Bidirectional RPC Over WebSocket for Cloudflare Durable Objects
Introduction
I needed bidirectional RPC over WebSocket for a project on Cloudflare Durable Objects. The boilerplate around message formats, serialization, validation, and error handling on both sides was getting tedious, and I didn't find an existing library that handled DO hibernation properly. Durable Objects can get evicted from memory while WebSocket connections stay open. Any outgoing RPC call backed by a Promise just disappears when that happens.

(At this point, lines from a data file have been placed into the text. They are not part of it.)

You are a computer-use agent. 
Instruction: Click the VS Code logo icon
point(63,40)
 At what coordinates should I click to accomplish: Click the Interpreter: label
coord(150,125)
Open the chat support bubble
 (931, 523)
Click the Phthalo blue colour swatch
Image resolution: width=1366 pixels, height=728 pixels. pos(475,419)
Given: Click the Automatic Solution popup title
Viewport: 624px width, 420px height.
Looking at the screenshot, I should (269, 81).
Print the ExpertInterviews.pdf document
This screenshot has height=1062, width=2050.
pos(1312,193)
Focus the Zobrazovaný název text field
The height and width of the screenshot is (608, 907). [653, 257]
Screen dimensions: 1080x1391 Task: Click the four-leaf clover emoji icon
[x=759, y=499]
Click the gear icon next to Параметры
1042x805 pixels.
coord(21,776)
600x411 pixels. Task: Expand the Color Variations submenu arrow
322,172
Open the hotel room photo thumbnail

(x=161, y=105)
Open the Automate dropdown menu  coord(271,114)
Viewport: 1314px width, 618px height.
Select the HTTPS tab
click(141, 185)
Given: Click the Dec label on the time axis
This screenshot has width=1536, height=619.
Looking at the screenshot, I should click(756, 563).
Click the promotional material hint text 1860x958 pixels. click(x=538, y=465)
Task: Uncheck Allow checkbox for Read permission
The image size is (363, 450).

I built ws-rpc over a few days in late December 2025. The initial release was one big commit, 11,716 lines, and the following two days were spent fixing the things that were wrong with it. This post covers the design, the problems I ran into after shipping, and the hibernation workaround.
Schema-First Design
You define your RPC contract once with Zod. Two helpers, method() and event(), create typed definitions:
import { method, event } from "@igoforth/ws-rpc/schema";
import { z } from "zod";
const ServerSchema = {
methods: {
getWallets: method({
output: z.object({ wallets: z.array(z.string()) }),
}),
executeOrder: method({
input: z.object({ market: z.string(), side: z.enum(["buy", "sell"]) }),
output: z.object({ orderId: z.string(), filled: z.boolean() }),
}),
},
events: {
priceUpdate: event({
data: z.object({ market: z.string(), price: z.number() }),
}),
},
} as const;
From that, the library derives Provider<T> (what you implement on the server) and Driver<T> (what you use to call the remote peer). Both inferred from the Zod schemas. No codegen, no separate interface files.
Bidirectional by Default
Most RPC libraries treat client and server asymmetrically. In ws-rpc, both sides are "peers." Each has a provider (methods it implements) and a driver (proxy for calling the other side):
const peer = new RpcPeer({
ws,
localSchema: ServerSchema,
remoteSchema: ClientSchema,
provider: {
async getWallets() {
return { wallets: ["0xabc...", "0xdef..."] };
},
async executeOrder({ market, side }) {
return { orderId: "order-123", filled: true };
},
},
onEvent(event, data) {
// incoming events from remote peer
},
});
// call methods on the remote peer
const result = await peer.driver.remoteMethod({ someInput: "value" });
The driver validates input before sending and output on receipt. Events are separate, fire-and-forget: peer.emit("priceUpdate", { market: "BTC-USD", price: 43250 }) sends a one-way message, no response.
The Wire Protocol
Four message types: rpc:request, rpc:response, rpc:error, rpc:event. Loosely inspired by JSON-RPC 2.0, simplified. The encoding is pluggable behind an RpcProtocol interface: JSON by default, MessagePack and CBOR available as peer dependencies.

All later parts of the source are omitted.